■ Seite:
============================================================
Amelie: Definitiv nicht. Es ist normal, dass jeder Mensch unterschiedliche Interessen hat. Vielleicht ist das, wofür ich mich interessiere, einfach etwas außergewöhnlicher. Eins meiner Hobbys ist es, stundenlang Wikipedia-Artikel zu lesen. Ich kenne die Lebensgeschichten vieler Autoren und kann zu jedem Thema irgendwas beisteuern. Manche Freunde behaupten, ich sei allwissend. Ob ich mit Leuten klarkomme, hat aber nicht wirklich etwas mit ihrem Intelligenzquotienten zu tun. Ich finde Menschen dumm, wenn sie rechts sind oder falsche Tatsachen wiedergeben, nicht, weil sie weniger intelligent sind als ich. Mein Freund hat zum Beispiel “nur” einen Realschulabschluss und ist Elektroniker. Trotzdem kann ich mit ihm lange Gespräche führen.
Lässt du deine Lehrer und Lehrerinnen manchmal absichtlich spüren, dass du schlauer bist als sie?
Ich versuche, normal am Unterricht teilzunehmen, auch wenn ich mich in manchen Fächern ständig melde, weil ich alle Antworten kenne. In Englisch habe ich mich allerdings einmal mit meiner Hochbegabung rausgemogelt: Wir hatten eine neue Lehrerin, die noch nicht wusste, wie gut ich bin und uns in der ersten und letzten Stunde unterrichtet hat. Ich musste einen Test nachschreiben, der nach ihrem Plan eigentlich beide Unterrichtsstunden in Anspruch nehmen würde. Weil ich vor der letzten Stunde aber nach Hause wollte, habe ich sie gefragt, ob ich gehen dürfte, wenn ich die Klausur in der ersten Stunde fertig schreiben und eine Eins bekommen würde. Sie hat “Ja” gesagt, weil sie ohnehin nicht daran geglaubt hat, dass ich das schaffe. Ich war nach 45 Minuten fertig, bekam meine Eins und ging an dem Tag eine Stunde früher nach Hause.
Bist du am Boden zerstört, wenn es mal keine Eins gibt?
============================================================
■ Verfügbares Material:
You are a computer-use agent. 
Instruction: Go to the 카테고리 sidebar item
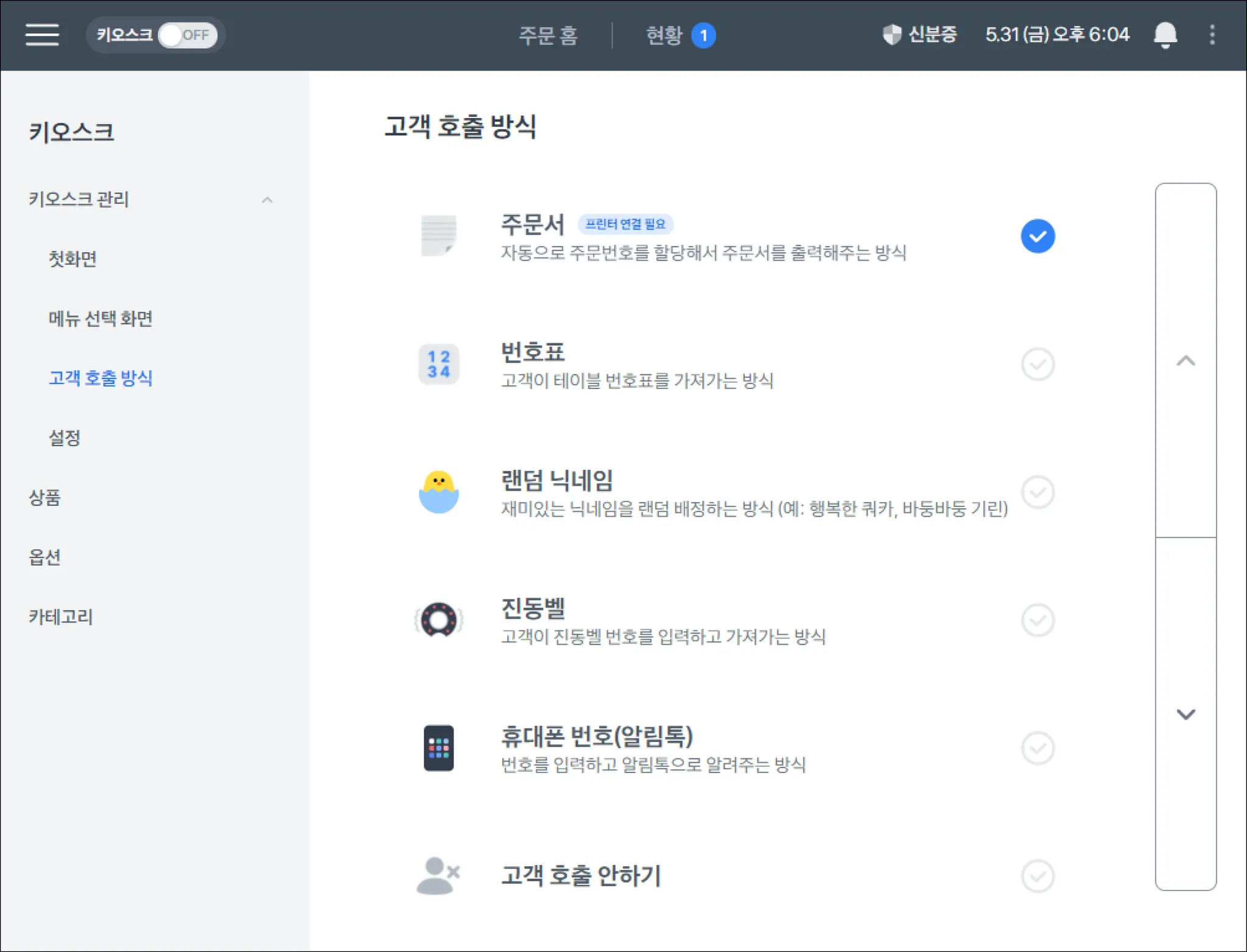tap(60, 617)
============================================================
■ Aufgabenstellung A:
Welchen Schulabschluss und welchen Beruf hat Amelies Freund laut der Seite?
■ Aufgabenstellung B:
Gib alle Sätze aus Amelies Antworten auf der Seite wieder, die mit dem Wort „Ich“ beginnen.

■ Vollständige Lösung A:
Er hat einen Realschulabschluss und ist Elektroniker.

■ Vollständige Lösung B:
- Ich kenne die Lebensgeschichten vieler Autoren und kann zu jedem Thema irgendwas beisteuern.
- Ich finde Menschen dumm, wenn sie rechts sind oder falsche Tatsachen wiedergeben, nicht, weil sie weniger intelligent sind als ich.
- Ich versuche, normal am Unterricht teilzunehmen, auch wenn ich mich in manchen Fächern ständig melde, weil ich alle Antworten kenne.
- Ich musste einen Test nachschreiben, der nach ihrem Plan eigentlich beide Unterrichtsstunden in Anspruch nehmen würde.
- Ich war nach 45 Minuten fertig, bekam meine Eins und ging an dem Tag eine Stunde früher nach Hause.